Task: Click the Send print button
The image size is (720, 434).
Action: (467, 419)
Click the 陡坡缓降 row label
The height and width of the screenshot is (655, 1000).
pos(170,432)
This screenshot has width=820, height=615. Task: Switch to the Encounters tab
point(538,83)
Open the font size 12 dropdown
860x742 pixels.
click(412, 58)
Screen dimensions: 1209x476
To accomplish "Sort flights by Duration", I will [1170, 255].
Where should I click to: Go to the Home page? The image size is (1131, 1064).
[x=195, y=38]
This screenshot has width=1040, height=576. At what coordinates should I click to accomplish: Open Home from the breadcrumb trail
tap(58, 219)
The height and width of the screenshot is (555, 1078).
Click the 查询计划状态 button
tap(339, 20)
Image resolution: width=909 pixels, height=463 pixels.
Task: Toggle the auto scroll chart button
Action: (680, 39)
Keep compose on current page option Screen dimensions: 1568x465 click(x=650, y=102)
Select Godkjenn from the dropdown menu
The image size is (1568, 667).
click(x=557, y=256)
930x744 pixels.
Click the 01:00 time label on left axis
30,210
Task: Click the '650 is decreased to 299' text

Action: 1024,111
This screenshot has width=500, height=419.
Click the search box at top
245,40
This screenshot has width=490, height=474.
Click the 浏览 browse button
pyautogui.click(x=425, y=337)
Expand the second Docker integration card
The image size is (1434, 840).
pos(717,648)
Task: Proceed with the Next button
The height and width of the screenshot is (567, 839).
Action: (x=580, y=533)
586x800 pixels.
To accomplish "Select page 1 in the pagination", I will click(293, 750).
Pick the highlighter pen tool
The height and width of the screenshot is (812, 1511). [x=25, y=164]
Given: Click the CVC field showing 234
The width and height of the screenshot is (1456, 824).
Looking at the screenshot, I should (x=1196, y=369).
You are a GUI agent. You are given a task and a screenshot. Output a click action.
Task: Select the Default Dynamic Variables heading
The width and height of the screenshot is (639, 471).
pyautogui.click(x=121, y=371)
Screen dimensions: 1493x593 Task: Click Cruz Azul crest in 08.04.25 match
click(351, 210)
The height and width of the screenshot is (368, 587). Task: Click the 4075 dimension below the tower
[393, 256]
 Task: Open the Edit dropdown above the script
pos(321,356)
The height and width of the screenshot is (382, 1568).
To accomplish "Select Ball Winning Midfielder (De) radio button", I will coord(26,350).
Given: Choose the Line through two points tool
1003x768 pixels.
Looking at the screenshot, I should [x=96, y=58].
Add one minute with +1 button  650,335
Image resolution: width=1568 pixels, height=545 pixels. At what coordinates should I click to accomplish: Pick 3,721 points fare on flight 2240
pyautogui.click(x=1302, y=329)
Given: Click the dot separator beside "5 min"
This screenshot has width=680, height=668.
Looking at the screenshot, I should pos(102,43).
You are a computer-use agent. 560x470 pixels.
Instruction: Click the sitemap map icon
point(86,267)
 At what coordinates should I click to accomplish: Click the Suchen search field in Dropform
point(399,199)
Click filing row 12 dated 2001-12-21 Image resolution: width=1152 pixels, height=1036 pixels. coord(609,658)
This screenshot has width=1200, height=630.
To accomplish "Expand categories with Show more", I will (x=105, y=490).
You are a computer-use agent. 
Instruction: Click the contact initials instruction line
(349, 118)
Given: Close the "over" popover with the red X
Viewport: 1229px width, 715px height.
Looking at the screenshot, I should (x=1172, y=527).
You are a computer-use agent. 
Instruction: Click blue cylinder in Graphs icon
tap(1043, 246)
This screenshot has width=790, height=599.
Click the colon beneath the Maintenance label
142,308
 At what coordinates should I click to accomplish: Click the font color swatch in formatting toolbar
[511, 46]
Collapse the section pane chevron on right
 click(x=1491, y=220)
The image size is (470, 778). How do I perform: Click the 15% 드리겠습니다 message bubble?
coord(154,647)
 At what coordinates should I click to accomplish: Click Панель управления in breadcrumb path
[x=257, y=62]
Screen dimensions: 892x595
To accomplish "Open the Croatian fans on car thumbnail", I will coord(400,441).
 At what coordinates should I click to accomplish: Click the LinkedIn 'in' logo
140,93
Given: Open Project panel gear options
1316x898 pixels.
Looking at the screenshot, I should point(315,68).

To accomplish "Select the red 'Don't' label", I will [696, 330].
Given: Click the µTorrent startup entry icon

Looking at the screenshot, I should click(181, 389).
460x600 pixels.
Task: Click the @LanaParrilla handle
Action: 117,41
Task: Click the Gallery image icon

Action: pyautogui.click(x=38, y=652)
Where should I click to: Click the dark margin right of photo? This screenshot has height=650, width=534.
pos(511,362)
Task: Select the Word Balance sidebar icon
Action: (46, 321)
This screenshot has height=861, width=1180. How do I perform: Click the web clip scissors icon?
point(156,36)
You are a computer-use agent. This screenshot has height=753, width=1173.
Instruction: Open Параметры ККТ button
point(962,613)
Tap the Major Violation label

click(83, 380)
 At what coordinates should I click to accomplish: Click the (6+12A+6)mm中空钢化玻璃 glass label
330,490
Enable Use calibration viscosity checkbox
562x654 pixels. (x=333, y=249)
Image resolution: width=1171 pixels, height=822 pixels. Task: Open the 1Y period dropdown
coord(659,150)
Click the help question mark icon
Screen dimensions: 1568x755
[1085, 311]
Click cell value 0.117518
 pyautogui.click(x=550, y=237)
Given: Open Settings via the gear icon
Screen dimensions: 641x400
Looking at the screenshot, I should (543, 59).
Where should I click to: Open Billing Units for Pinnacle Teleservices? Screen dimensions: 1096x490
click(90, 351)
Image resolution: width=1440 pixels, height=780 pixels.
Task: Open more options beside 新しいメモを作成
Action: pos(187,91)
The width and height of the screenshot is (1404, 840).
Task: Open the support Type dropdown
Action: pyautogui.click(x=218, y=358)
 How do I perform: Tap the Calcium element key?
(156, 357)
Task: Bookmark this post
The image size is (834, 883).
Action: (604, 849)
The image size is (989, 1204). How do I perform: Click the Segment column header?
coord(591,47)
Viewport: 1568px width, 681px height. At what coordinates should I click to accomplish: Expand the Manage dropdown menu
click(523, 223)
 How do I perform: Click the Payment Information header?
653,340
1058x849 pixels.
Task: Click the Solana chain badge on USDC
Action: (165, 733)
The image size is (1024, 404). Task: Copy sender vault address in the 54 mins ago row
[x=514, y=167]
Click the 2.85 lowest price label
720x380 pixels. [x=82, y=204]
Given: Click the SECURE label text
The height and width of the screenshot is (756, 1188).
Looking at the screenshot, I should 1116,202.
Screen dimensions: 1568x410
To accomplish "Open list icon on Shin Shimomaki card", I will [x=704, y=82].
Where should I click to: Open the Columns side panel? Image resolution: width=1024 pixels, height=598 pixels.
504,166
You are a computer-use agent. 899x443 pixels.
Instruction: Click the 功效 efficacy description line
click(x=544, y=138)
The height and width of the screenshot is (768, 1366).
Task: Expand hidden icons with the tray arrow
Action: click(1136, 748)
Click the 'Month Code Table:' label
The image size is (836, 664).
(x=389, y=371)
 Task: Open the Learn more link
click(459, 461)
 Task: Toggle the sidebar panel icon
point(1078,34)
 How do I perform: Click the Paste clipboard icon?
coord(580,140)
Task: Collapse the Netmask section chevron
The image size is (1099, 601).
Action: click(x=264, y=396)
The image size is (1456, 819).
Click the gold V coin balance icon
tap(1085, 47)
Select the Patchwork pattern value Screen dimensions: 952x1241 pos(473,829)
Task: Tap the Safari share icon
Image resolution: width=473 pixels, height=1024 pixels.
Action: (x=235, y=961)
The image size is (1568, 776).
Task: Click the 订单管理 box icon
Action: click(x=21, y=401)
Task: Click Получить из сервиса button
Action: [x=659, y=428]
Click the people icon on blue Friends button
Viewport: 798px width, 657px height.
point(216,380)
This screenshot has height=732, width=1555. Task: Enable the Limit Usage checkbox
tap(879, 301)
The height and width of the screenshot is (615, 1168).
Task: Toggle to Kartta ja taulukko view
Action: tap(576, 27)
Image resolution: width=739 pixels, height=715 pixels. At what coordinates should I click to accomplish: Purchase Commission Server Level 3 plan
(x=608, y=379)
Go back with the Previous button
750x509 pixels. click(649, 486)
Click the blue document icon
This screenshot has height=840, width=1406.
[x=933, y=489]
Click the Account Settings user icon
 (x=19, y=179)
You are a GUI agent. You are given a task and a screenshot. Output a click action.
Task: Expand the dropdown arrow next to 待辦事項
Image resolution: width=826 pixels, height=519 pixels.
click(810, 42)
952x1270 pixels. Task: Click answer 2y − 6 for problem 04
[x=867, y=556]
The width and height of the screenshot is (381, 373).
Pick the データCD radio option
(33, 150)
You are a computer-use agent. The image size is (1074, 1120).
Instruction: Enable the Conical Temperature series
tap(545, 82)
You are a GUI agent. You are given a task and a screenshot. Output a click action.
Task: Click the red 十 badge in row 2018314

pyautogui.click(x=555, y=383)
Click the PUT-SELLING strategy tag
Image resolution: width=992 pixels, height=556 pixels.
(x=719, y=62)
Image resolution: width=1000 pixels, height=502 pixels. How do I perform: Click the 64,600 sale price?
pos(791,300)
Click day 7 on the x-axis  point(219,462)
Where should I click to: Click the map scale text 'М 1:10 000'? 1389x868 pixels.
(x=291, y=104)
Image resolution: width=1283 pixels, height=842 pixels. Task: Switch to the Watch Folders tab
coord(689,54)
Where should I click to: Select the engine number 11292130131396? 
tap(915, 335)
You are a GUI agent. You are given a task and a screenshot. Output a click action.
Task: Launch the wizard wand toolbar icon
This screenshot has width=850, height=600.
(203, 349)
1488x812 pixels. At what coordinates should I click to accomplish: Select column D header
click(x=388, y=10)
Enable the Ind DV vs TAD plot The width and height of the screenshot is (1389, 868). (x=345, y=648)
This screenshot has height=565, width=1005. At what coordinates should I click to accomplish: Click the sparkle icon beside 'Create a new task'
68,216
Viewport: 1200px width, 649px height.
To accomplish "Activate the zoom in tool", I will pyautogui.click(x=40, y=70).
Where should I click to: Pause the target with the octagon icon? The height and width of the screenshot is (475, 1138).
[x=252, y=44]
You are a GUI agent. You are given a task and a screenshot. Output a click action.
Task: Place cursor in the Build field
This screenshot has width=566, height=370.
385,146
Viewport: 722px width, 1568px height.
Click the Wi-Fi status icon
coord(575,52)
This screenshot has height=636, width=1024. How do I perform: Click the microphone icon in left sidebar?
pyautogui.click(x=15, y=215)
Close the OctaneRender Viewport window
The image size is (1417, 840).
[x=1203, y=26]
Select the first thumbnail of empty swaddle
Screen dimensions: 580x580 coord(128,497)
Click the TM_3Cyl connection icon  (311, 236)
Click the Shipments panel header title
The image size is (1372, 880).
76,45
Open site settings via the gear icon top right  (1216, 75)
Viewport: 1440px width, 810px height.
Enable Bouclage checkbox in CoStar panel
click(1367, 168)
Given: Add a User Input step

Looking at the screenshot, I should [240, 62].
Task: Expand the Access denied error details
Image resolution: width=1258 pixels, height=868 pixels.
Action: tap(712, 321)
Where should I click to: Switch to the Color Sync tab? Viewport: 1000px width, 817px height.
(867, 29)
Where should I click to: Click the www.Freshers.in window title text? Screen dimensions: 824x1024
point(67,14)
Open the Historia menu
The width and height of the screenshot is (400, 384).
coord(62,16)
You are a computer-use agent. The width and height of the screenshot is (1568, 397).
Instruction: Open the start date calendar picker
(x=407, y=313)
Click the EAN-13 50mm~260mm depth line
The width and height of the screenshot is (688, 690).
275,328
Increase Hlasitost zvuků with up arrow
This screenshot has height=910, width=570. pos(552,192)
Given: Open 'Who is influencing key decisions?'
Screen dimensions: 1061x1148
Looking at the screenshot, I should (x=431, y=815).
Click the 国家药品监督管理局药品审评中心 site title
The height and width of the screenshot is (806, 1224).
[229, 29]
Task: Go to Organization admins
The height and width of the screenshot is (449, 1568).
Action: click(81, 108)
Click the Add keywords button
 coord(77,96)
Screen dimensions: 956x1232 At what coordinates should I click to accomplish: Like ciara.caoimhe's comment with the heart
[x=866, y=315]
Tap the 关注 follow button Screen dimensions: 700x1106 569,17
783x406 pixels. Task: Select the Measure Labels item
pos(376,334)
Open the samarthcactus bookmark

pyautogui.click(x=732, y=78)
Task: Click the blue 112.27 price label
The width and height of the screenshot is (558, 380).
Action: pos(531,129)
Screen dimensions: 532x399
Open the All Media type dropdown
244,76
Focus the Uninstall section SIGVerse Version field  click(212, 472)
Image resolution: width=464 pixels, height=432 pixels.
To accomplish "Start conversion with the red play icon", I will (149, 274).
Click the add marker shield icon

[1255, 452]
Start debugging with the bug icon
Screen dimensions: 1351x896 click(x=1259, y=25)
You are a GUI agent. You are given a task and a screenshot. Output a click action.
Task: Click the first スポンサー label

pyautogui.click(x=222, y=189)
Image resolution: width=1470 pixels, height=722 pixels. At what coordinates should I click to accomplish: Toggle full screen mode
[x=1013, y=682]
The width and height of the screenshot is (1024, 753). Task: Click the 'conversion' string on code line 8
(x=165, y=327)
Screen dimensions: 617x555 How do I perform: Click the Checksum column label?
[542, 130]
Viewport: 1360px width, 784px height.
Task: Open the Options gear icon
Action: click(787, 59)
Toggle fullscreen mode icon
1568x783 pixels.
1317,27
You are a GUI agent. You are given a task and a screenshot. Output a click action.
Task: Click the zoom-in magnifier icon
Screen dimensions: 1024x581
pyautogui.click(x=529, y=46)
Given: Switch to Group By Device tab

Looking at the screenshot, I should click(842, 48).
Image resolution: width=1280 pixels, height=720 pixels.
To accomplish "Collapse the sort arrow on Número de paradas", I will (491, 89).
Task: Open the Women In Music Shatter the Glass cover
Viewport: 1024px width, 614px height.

══════════

Exercise instructions: Which lines of the records contain "Close"? Show each of them.

Written response:
Given: Close the "over" popover with the red X
Close the OctaneRender Viewport window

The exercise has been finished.